BRIEF:
Count the lines in the records below that contain the word "color", and reply with only the number.

>>>

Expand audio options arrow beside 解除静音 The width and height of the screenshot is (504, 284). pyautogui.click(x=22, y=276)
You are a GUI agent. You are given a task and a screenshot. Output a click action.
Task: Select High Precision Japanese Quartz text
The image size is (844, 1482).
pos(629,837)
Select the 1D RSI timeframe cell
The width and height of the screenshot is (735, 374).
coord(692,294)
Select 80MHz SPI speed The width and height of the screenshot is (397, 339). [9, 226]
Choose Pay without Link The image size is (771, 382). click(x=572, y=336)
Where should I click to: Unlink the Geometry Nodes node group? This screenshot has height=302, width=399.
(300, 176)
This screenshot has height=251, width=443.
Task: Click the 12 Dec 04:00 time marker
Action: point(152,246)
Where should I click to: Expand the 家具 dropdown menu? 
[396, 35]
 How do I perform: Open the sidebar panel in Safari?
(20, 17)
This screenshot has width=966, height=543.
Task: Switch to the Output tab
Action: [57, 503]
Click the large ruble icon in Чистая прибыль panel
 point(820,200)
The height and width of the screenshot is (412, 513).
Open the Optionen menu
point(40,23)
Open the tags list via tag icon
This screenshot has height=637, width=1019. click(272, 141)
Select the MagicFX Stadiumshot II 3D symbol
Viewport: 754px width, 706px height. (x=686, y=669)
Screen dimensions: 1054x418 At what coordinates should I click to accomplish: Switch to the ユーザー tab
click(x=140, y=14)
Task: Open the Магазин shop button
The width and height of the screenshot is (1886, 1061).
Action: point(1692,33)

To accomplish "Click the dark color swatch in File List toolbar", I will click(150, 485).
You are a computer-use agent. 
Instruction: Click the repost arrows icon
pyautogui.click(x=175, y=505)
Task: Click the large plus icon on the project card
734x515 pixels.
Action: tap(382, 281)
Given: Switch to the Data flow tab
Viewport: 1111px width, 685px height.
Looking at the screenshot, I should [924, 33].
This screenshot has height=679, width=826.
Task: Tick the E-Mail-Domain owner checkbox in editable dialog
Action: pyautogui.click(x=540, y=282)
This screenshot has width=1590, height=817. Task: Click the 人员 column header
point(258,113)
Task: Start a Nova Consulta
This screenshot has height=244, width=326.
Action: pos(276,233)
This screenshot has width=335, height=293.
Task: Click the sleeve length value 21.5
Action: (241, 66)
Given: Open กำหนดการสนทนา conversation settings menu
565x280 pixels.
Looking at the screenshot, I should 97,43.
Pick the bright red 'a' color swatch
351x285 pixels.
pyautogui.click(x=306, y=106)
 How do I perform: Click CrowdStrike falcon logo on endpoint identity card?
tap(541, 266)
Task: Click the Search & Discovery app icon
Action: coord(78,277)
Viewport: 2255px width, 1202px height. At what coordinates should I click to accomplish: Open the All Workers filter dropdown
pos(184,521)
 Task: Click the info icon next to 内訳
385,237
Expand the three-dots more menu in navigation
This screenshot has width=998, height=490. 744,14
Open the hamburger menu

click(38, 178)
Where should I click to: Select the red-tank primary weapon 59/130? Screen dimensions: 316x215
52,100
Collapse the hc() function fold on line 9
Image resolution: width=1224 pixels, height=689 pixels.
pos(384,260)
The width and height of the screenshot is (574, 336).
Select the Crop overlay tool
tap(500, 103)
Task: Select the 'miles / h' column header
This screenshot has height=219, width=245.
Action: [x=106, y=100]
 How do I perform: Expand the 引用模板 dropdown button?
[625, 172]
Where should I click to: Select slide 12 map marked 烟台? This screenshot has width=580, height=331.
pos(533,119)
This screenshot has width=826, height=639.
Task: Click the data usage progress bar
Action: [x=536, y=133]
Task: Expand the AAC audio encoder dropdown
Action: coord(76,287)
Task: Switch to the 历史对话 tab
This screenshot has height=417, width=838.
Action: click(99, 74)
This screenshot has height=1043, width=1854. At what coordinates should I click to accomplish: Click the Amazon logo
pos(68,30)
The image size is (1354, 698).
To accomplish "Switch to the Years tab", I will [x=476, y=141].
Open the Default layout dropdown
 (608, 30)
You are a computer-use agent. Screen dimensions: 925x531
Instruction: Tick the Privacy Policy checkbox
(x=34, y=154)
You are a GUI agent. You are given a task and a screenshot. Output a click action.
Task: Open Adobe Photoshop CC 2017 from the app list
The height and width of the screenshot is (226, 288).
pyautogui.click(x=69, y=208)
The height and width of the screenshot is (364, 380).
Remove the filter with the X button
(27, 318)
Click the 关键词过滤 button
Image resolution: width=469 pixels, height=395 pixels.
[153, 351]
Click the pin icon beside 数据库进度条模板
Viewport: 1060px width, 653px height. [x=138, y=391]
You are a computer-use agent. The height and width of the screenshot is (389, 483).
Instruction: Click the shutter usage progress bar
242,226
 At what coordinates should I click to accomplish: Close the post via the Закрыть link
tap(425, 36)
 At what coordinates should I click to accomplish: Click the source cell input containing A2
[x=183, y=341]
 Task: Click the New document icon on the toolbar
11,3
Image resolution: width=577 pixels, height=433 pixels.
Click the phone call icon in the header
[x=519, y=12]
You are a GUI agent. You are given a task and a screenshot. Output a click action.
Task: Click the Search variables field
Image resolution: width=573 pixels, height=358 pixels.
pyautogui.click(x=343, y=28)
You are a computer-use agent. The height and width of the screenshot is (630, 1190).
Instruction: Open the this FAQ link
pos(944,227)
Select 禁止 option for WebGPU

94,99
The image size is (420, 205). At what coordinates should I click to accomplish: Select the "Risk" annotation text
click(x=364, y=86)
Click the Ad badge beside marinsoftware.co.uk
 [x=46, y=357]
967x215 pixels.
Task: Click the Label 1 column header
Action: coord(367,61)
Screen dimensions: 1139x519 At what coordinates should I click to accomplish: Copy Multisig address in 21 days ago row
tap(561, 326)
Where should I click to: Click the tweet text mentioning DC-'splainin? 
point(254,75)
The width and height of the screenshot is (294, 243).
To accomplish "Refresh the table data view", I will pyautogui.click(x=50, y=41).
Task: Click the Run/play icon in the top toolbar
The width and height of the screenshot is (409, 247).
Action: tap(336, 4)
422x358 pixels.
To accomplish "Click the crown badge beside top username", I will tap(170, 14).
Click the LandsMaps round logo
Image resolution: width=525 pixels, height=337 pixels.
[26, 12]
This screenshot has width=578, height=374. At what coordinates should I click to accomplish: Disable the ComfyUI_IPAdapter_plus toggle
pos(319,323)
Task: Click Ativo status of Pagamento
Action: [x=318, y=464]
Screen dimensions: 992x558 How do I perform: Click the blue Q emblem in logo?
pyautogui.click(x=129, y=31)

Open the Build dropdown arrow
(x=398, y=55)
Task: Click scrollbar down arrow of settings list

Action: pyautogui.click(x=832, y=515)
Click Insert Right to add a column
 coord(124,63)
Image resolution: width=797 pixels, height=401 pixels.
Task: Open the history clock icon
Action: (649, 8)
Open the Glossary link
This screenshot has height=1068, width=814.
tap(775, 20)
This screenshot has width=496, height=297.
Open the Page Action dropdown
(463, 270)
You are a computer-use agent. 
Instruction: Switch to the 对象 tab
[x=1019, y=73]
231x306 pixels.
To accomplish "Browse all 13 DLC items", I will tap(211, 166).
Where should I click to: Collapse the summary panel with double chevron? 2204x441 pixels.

<<<

RESULT FOR THIS TASK:
2